Union Budget 2021 has a distinct flavour. While it offers no new tax cuts or exciting amendments, it certainly rationalizes tax provisions to bring tax certainty, simplicity and transparency in assessment. Some of these amendments will certainly facilitate ease of doing business in India.
One of the most welcomed amendments in this Budget pertains to rationalisation of dividend taxation provisions, which faced teething issues when the government abolished dividend distribution tax and shifted to the classical dividend taxation regime last year. Dividend payments by SPVs to business trusts will no longer be subject to tax withholding. Realising the inherent nature of dividend income, where estimation of income is not practicable by a taxpayer (just like capital gains and lottery income), relief from payment of penal interest has been provided to dividend income in case advance tax is not paid on such income on due dates prior to the income actually materialising.
To the rejoice of FPIs who were earlier subject to a fixed withholding tax of twenty per cent on income (other than capital gains and specified interest), the Budget has now aligned the withholding tax rate with the beneficial tax rate available under the Treaty, if any. This has eliminated cash flow woes for FPIs who earlier would have to file for refund with the tax authorities against such excess tax withheld.
With the intent to reduce tax litigation and bring tax certainty, the time limit for issuance of notice for re-assessment has been reduced from six years to three years. However, where the amount escaping assessment is Rs 5 million or more, notice can now be served up to ten years from the relevant assessment year. This seems like a well calculated move since majority of the tax payers now have reduced risk of tax litigation, and at the same time revenue’s interest remains protected by extending the time limit for re-assessment for the bigger players. The key in the success of such tax provision will like in the discipline with which tax office invokes the higher ten year limitation period.
The Budget emphasizes the government’s conviction in faceless assessments and proceedings.
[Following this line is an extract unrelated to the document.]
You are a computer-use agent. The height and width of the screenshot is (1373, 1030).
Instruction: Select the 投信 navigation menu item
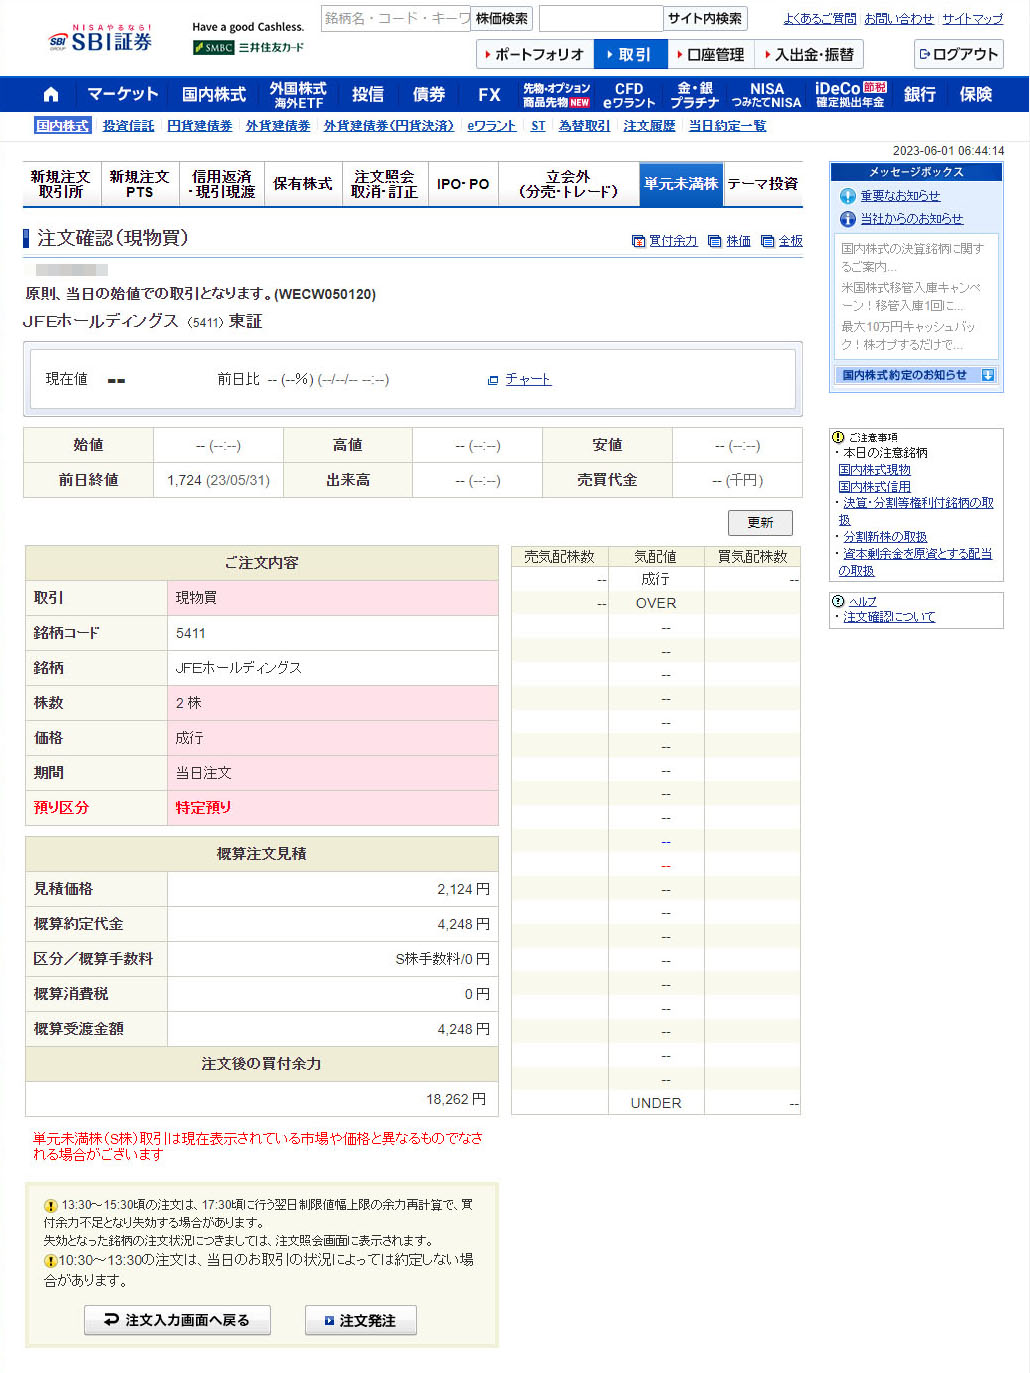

The Finance Bill, 2021 proposes to introduce faceless interface for the proceedings before the Income-tax appellate tribunal on the same lines as assessments, penalty proceedings as well as appellate proceedings before Commissioner of Income-tax (Appeals). A revamp of the extant Authority for advance rulings (“AAR”) has also been envisaged by the Bill, which proposes to substitute the AAR with a new Board for Advance Rulings (“BAR”). Advance rulings rendered by BAR will now be appealable before the High Court, within 60 days of the receipt of the advance ruling. The Bill also proposes to discontinue Income-tax Settlement Commission and to constitute Interim Board of Settlement for pending cases. The government’s effort to rejig the existing appellate framework especially advance rulings which has witnessed practical challenges in the past is noteworthy.
The Bill has also settled two litigated issues surrounding depreciation on goodwill and slump sales, which were often part of tax structuring exercises. Without mincing any words, the Bill clearly resonates the government’s intent of not permitting tax depreciation on goodwill. Going forward, no depreciation on goodwill will be permitted. The cost of any acquired goodwill will however be available as deduction when computing capital gains on its transfer. Similarly, the Bill proposes to clarify that ‘slump exchange’ will be taxable in the same fashion as ‘slump sale’ which was previously held in a few judgements as a non-taxable event.
As far as tax incentives go, the amendments are few and mostly in favour of Indian Financial Services Centres (“IFSC”) which has been heavily promoted by the governments by way of tax holidays and deductions in the past few years. Start-ups also have a reason to rejoice – the tax holiday available to them has been extended by one more year. Liberalization of the conditions that were attached to sovereign wealth fund’s tax exemption on income from specified investments will also go a long way in mobilizing foreign government funds into India
It is true that the Budget does not bring about anything ground breaking, eye catching or sensational. However, taxpayers will surely appreciate the government’s attempt to strengthen the existing framework and move towards a more transparent, simplified and confidence inspiring taxation regime.